Problem statement
Pictures must not appear; the answer is exactly the lines from the one that holds "Instruction: Open the Blog page" through the end of the material.

Listed entries

------------------------------------------------------------

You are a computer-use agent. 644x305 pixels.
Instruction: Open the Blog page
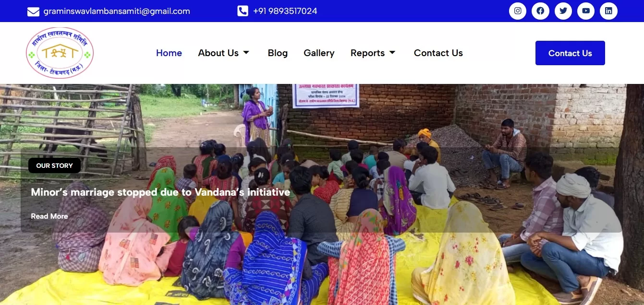[278, 53]
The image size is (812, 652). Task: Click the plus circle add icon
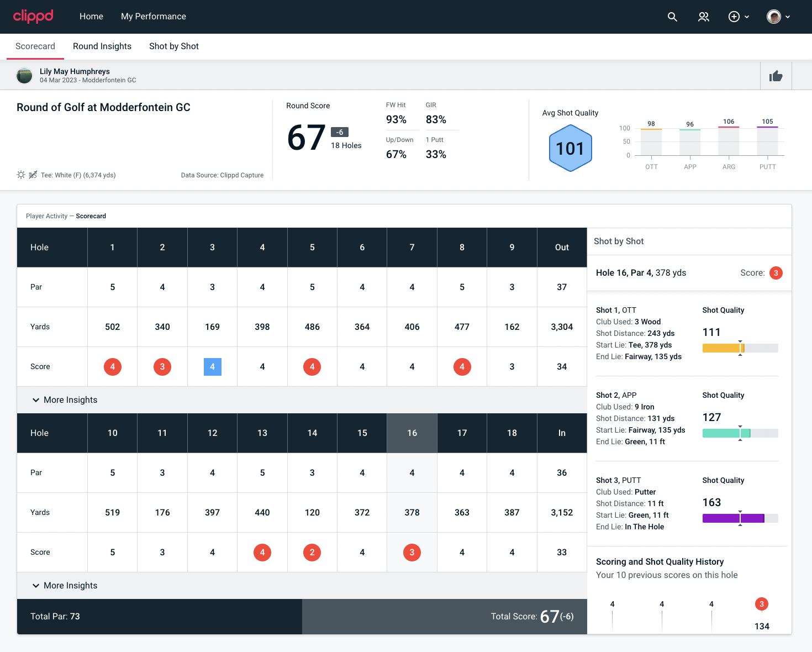(734, 17)
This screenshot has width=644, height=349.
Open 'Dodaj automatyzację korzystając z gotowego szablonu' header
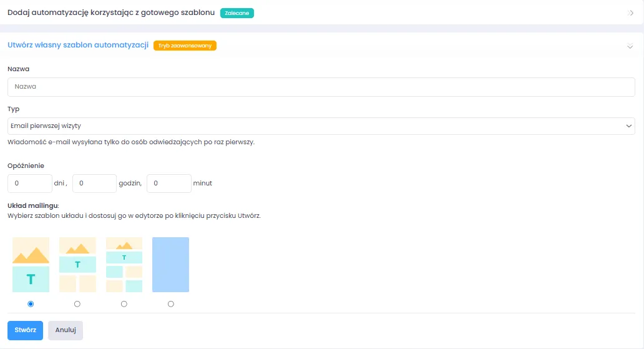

------------------------------------------------------------

Written solution
Instruction: Open the Blog page
[278, 53]
The image size is (812, 652). Task: Click the plus circle add icon
(734, 17)
This screenshot has width=644, height=349.
Open 'Dodaj automatyzację korzystając z gotowego szablonu' header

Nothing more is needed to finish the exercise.